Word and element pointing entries
-- start --
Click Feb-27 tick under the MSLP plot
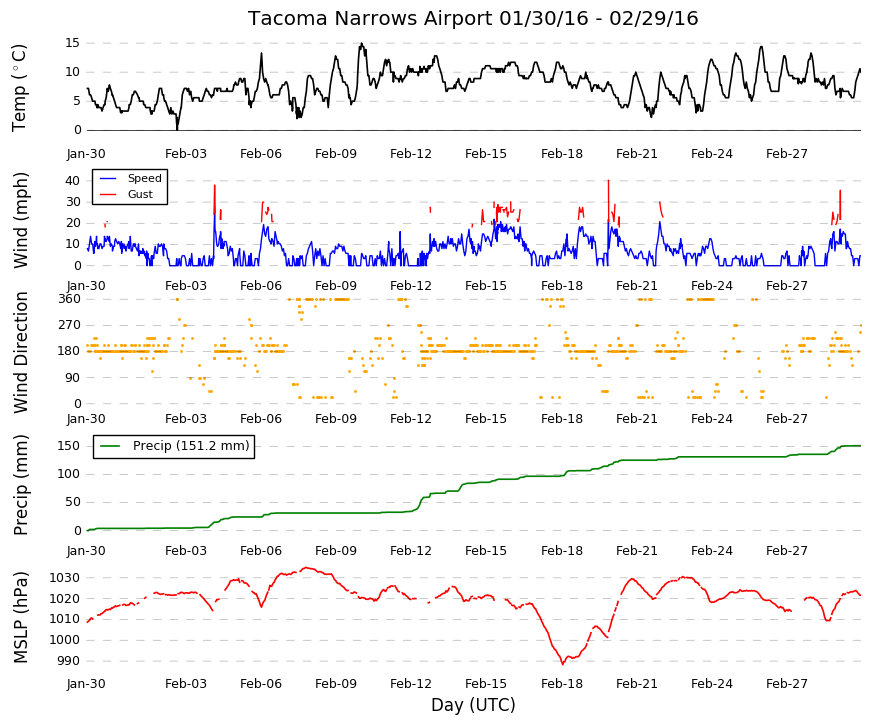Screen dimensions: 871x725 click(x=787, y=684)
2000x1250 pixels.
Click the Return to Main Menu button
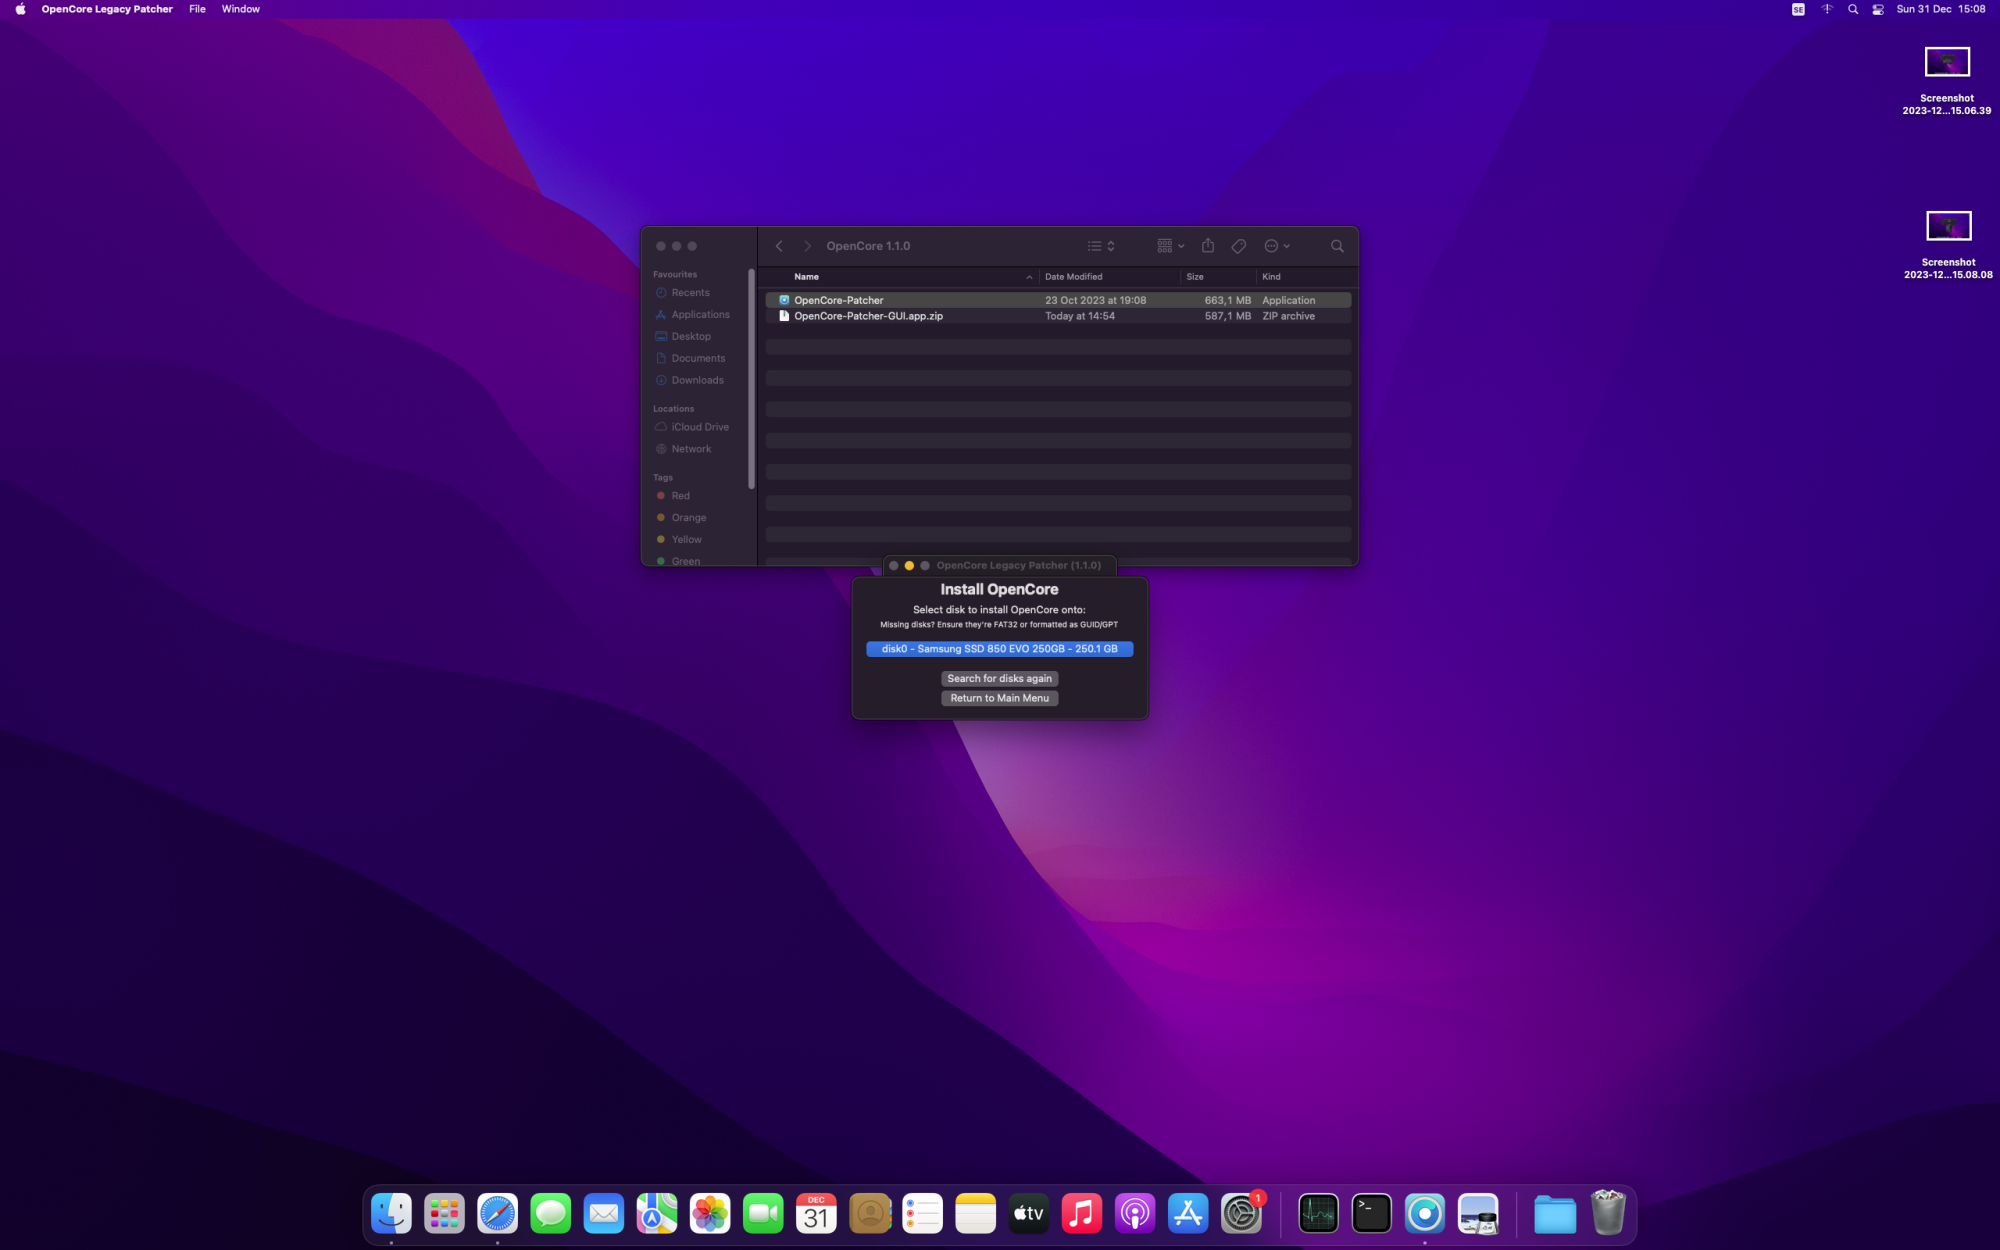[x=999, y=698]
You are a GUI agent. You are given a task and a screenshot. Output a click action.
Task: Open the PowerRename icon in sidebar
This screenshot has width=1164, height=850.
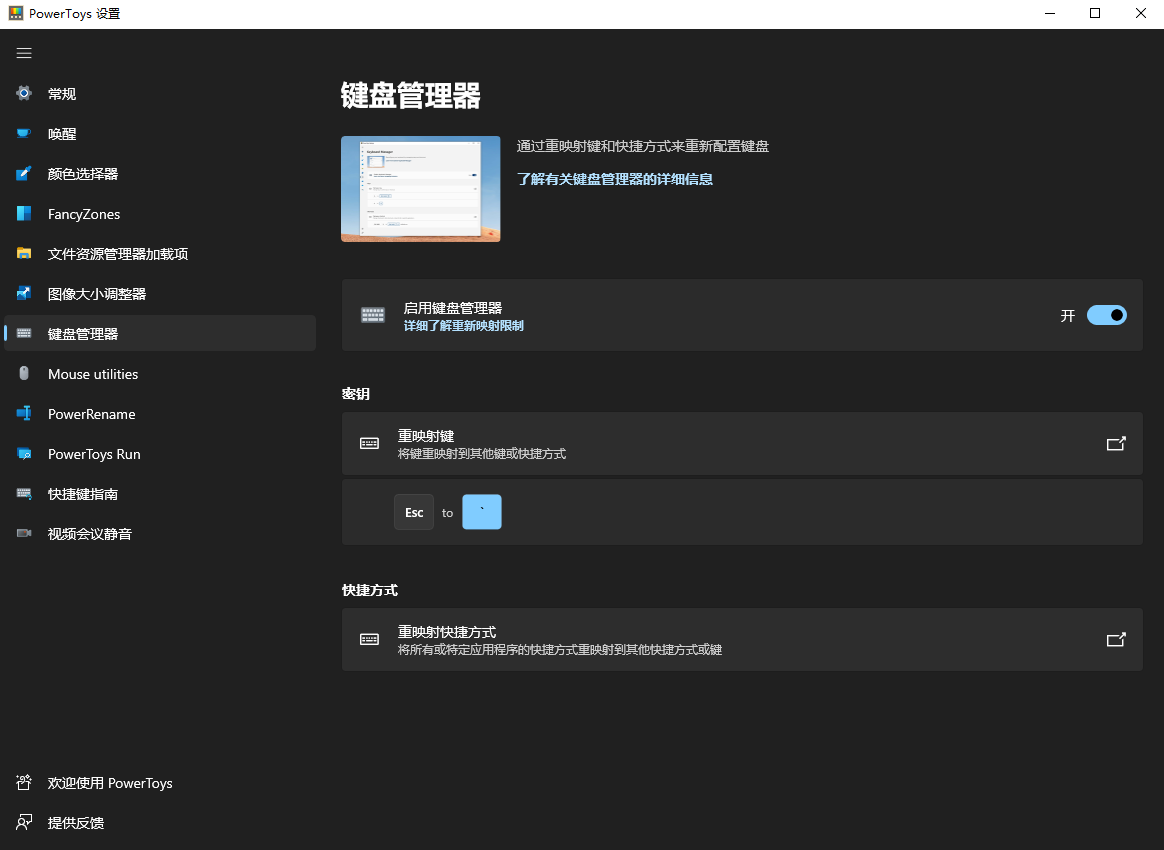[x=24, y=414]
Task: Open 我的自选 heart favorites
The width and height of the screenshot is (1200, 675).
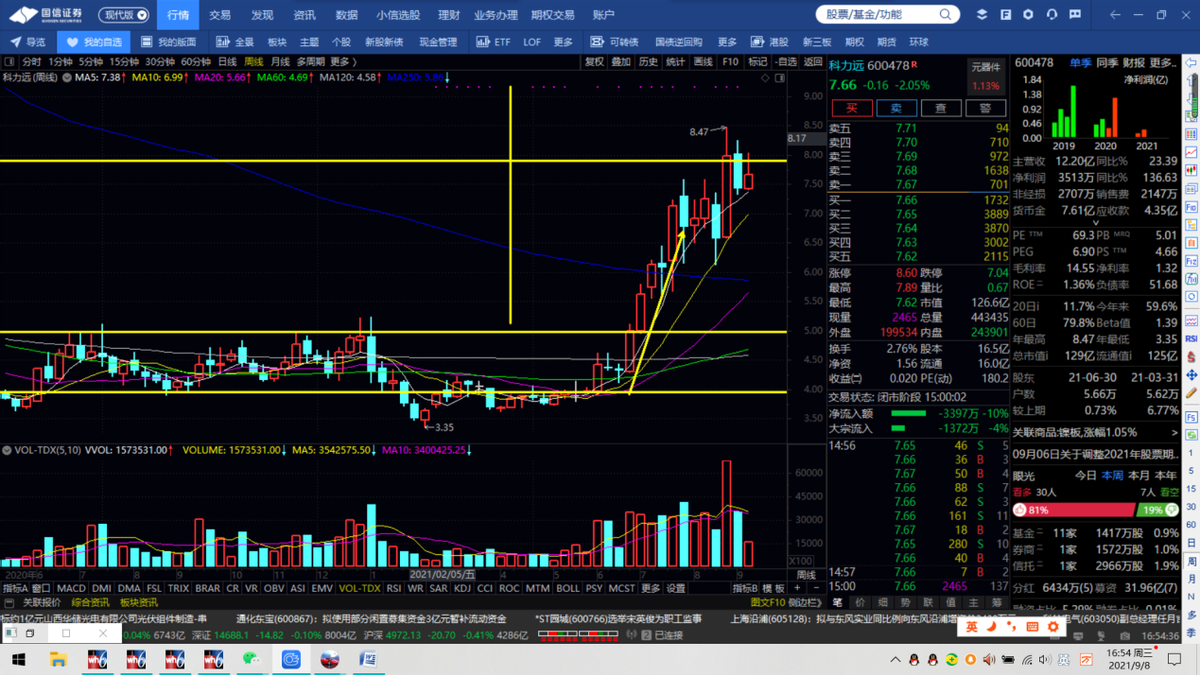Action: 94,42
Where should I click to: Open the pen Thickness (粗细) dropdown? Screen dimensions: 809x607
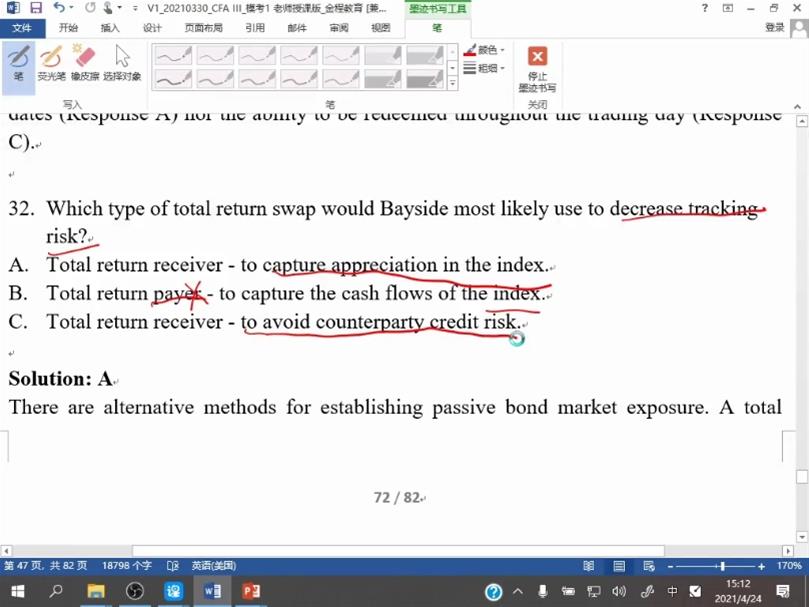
-- end --
Write out all of the records again, swapping every "screenshot" for "screen capture" and keeping everything else the same. Leave the pictures out.

Click Feb-27 tick under the MSLP plot
Screen dimensions: 871x725 click(x=787, y=684)
2000x1250 pixels.
Click the Return to Main Menu button
[x=999, y=698]
You are a GUI agent. You are given a task and a screen capture. Output a click action.
Task: Open the PowerRename icon in sidebar
This screen capture has width=1164, height=850.
[x=24, y=414]
Task: Open 我的自选 heart favorites
The width and height of the screen capture is (1200, 675).
Action: 94,42
Where should I click to: Open the pen Thickness (粗细) dropdown? Screen dimensions: 809x607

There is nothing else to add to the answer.